## Requirement
Please put the lines of the listing below into a JSON list of strings, one string per line, leaving out blank lines. Begin at the line that has "The image size is (1140, 1034)." and stop after the last line of the listing.

## Input material
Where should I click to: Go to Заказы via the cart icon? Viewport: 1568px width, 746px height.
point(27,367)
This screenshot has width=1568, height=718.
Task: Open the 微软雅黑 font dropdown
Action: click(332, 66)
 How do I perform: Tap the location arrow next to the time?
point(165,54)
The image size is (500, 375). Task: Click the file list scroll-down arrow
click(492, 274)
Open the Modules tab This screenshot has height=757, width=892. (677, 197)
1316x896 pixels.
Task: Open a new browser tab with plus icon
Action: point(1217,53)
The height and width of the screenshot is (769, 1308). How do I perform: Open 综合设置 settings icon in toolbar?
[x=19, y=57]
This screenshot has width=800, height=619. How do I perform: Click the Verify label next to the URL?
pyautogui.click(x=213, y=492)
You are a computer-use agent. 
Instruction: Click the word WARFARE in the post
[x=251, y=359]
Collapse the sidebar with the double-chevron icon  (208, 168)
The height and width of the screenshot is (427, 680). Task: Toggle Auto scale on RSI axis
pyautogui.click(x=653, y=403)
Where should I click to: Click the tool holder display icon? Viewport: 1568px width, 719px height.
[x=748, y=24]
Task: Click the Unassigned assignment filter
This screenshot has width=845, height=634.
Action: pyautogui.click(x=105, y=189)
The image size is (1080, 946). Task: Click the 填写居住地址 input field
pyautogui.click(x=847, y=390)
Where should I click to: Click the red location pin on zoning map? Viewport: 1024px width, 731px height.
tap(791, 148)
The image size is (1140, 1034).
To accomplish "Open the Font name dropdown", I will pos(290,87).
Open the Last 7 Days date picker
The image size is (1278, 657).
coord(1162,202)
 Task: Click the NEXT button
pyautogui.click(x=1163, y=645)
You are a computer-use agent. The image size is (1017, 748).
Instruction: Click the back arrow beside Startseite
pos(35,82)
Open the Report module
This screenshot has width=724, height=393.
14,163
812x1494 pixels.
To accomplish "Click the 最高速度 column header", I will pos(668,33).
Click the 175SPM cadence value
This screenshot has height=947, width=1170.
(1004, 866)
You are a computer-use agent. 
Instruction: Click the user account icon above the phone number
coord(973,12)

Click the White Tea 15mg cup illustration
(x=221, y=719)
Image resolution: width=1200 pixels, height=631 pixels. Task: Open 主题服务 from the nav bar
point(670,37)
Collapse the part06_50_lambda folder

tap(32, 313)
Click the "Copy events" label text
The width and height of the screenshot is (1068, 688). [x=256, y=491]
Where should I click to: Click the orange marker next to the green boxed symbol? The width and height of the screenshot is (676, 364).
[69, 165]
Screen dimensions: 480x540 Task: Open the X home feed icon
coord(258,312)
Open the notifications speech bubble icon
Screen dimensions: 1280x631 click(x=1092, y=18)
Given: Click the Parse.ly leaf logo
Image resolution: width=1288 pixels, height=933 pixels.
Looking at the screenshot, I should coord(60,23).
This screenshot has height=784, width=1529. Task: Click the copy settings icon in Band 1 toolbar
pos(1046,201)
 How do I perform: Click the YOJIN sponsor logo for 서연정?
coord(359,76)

## Expected answer
[
  "The image size is (1140, 1034).",
  "To accomplish \"Open the Font name dropdown\", I will pos(290,87).",
  "Open the Last 7 Days date picker",
  "The image size is (1278, 657).",
  "coord(1162,202)",
  " Task: Click the NEXT button",
  "pyautogui.click(x=1163, y=645)",
  "You are a computer-use agent. The image size is (1017, 748).",
  "Instruction: Click the back arrow beside Startseite",
  "pos(35,82)",
  "Open the Report module",
  "This screenshot has width=724, height=393.",
  "14,163",
  "812x1494 pixels.",
  "To accomplish \"Click the 最高速度 column header\", I will pos(668,33).",
  "Click the 175SPM cadence value",
  "This screenshot has height=947, width=1170.",
  "(1004, 866)",
  "You are a computer-use agent. ",
  "Instruction: Click the user account icon above the phone number",
  "coord(973,12)",
  "Click the White Tea 15mg cup illustration",
  "(x=221, y=719)",
  "Image resolution: width=1200 pixels, height=631 pixels. Task: Open 主题服务 from the nav bar",
  "point(670,37)",
  "Collapse the part06_50_lambda folder",
  "tap(32, 313)",
  "Click the \"Copy events\" label text",
  "The width and height of the screenshot is (1068, 688). [x=256, y=491]",
  "Where should I click to: Click the orange marker next to the green boxed symbol? The width and height of the screenshot is (676, 364).",
  "[69, 165]",
  "Screen dimensions: 480x540 Task: Open the X home feed icon",
  "coord(258,312)",
  "Open the notifications speech bubble icon",
  "Screen dimensions: 1280x631 click(x=1092, y=18)",
  "Given: Click the Parse.ly leaf logo",
  "Image resolution: width=1288 pixels, height=933 pixels.",
  "Looking at the screenshot, I should coord(60,23).",
  "This screenshot has height=784, width=1529. Task: Click the copy settings icon in Band 1 toolbar",
  "pos(1046,201)",
  " How do I perform: Click the YOJIN sponsor logo for 서연정?",
  "coord(359,76)"
]